Da mesma forma, ela ressalta que o arquivo do episódio do Linha Direta não está disponível. Mesmo ela, enquanto advogada que atua no caso enquanto amicus curiae, não tem acesso às imagens. “Trata-se, então, de impedir que se fale de Aída, não de esquecer. Não fosse por nada disso, ainda tem a configuração da censura prévia, porque não se pode mais falar da pessoa. Viola-se o direito à memória de um país, de uma nação, de uma condição feminina, de um crime grave, que marcou uma geração, viola-se diversos preceitos constitucionais”, enfatiza.


No Supremo

O STF tem uma longa tradição da defesa da liberdade de imprensa, de informação, de manifestação. Ainda que, no que concerne às discussões sobre internet a Corte não teve muitas oportunidades de fortalecer jurisprudência, os especialistas são otimistas de que o plenário vai seguir a linha construída até aqui.

No início deste mês, em evento feito pela Abraji, o ministro Alexandre de Moraes adiantou posição que pode apresentar no julgamento. A respeito de pessoas que pedem a veículos de comunicação que retirem do ar reportagens antigas, sobre eventuais crimes cometidos, ele disse se tratar de discussão complexa, mas se colocou contra a possibilidade: “Não se pode apagar o passado”.

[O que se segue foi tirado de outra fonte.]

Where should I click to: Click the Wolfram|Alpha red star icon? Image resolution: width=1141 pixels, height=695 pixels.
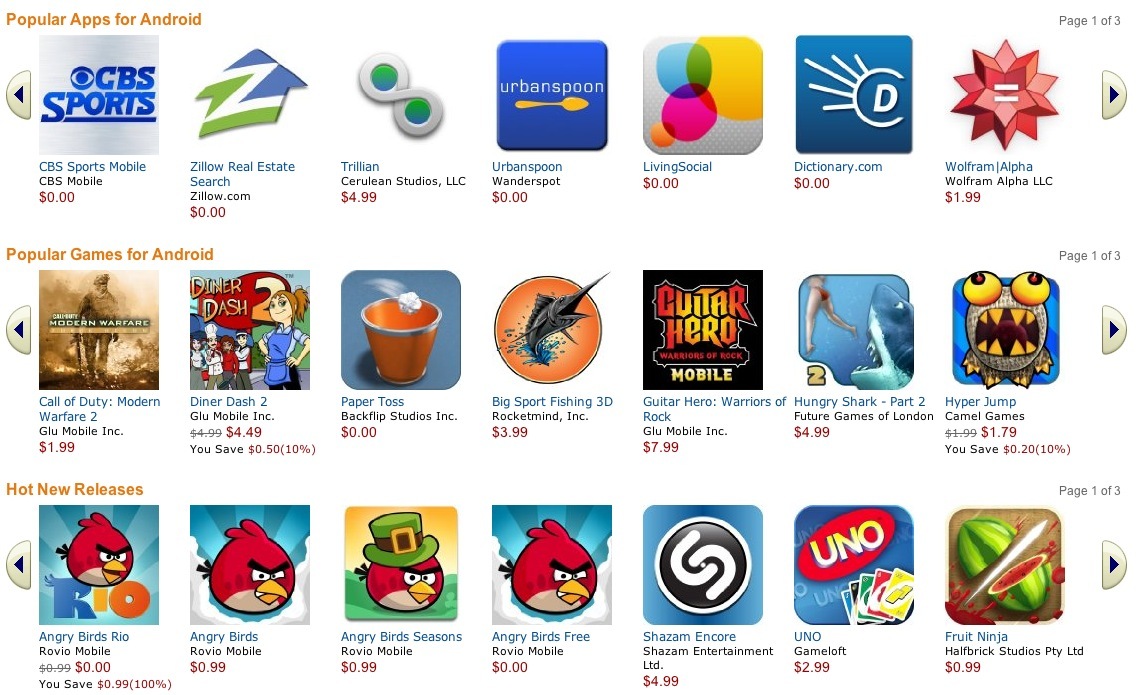pos(1005,95)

Antes de Moraes chegar à Corte, o colegiado decidiu, por unanimidade, que a publicação de biografias não autorizadas não fere a Constituição. Ao julgar a ADI 4.814, o plenário julgou ser inconstitucional a exigência de autorização prévia para a publicação de biografias. O precedente é apontado como importante para a discussão em jogo no dia 30 de setembro.


Ser esquecido

Um acórdão recente, de 15 de setembro, é outro exemplo de como o tema é amplo e pode ser acionado em diferentes circunstâncias, enquanto não há definição mais clara. A 9ª Câmara de Direito Privado do Tribunal de Justiça de São Paulo, negou um pedido a um homem condenado em 2008 por estupro de uma menina de 9 anos, e que, agora, em liberdade provisória, quer ter este fato esquecido por ter dificuldade de encontrar trabalho.


O homem acionou a Justiça contra o Google e a Microsoft para que as empresas retirassem dos sites de busca os links que remetiam à notícia do crime. Ele afirma que ingressou com ação de revisão criminal para tentar provar inocência, e que não consegue recolocação no mercado e consequentemente alimentar sua família de forma digna, por causa da notícia. O homem, então, apela ao direito ao esquecimento em nome da dignidade da pessoa humana. O caso tramita em segredo de Justiça com o número 1000007-49.2019.8.26.0344.


“A primeira ideia que me ocorreu quando da leitura da inicial, foi a de associar a pretensão do ofendido à conduta de alguém que, desejando não se lembrar de algo que a desagradou quando da leitura de um livro, resolve apenas rasgar seu índice, para que ele não mais lhe remeta àquele assunto, deixando todo seu conteúdo, todavia, intocado”, disse o desembargador.